Request
Copy out each of the entries below, keeping every line the same as it appears.

╭─ Extracted entries

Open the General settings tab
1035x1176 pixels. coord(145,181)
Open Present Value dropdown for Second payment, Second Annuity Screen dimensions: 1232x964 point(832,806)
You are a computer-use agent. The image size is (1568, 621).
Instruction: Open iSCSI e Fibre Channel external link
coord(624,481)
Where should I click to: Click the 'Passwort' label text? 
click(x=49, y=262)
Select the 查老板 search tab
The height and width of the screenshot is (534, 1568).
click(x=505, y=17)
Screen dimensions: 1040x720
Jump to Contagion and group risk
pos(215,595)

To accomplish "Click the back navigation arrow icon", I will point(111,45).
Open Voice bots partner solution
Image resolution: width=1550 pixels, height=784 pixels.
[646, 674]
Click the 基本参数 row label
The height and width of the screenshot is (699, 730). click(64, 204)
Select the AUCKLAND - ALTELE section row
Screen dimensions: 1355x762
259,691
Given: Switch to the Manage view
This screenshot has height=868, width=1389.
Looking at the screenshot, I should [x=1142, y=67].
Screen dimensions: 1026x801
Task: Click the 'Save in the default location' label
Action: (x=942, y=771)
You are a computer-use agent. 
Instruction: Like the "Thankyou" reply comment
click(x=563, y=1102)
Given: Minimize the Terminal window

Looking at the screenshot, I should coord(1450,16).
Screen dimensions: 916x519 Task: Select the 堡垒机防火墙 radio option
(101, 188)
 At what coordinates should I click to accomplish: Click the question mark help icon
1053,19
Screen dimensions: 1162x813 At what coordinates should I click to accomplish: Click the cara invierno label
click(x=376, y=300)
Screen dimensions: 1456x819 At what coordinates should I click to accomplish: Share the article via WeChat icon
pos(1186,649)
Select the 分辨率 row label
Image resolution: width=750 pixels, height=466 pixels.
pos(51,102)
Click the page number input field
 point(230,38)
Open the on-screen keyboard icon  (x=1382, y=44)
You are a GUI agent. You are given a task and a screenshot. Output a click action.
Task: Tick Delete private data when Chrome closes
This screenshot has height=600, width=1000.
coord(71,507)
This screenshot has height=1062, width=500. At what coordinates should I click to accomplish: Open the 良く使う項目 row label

╰─

The response
Open the General settings tab
1035x1176 pixels. coord(145,181)
Open Present Value dropdown for Second payment, Second Annuity Screen dimensions: 1232x964 point(832,806)
You are a computer-use agent. The image size is (1568, 621).
Instruction: Open iSCSI e Fibre Channel external link
coord(624,481)
Where should I click to: Click the 'Passwort' label text? 
click(x=49, y=262)
Select the 查老板 search tab
The height and width of the screenshot is (534, 1568).
click(x=505, y=17)
Screen dimensions: 1040x720
Jump to Contagion and group risk
pos(215,595)

To accomplish "Click the back navigation arrow icon", I will point(111,45).
Open Voice bots partner solution
Image resolution: width=1550 pixels, height=784 pixels.
[646, 674]
Click the 基本参数 row label
The height and width of the screenshot is (699, 730). click(64, 204)
Select the AUCKLAND - ALTELE section row
Screen dimensions: 1355x762
259,691
Given: Switch to the Manage view
This screenshot has height=868, width=1389.
Looking at the screenshot, I should [x=1142, y=67].
Screen dimensions: 1026x801
Task: Click the 'Save in the default location' label
Action: (x=942, y=771)
You are a computer-use agent. 
Instruction: Like the "Thankyou" reply comment
click(x=563, y=1102)
Given: Minimize the Terminal window

Looking at the screenshot, I should coord(1450,16).
Screen dimensions: 916x519 Task: Select the 堡垒机防火墙 radio option
(101, 188)
 At what coordinates should I click to accomplish: Click the question mark help icon
1053,19
Screen dimensions: 1162x813 At what coordinates should I click to accomplish: Click the cara invierno label
click(x=376, y=300)
Screen dimensions: 1456x819 At what coordinates should I click to accomplish: Share the article via WeChat icon
pos(1186,649)
Select the 分辨率 row label
Image resolution: width=750 pixels, height=466 pixels.
pos(51,102)
Click the page number input field
 point(230,38)
Open the on-screen keyboard icon  (x=1382, y=44)
You are a GUI agent. You are given a task and a screenshot. Output a click action.
Task: Tick Delete private data when Chrome closes
This screenshot has height=600, width=1000.
coord(71,507)
This screenshot has height=1062, width=500. At what coordinates should I click to accomplish: Open the 良く使う項目 row label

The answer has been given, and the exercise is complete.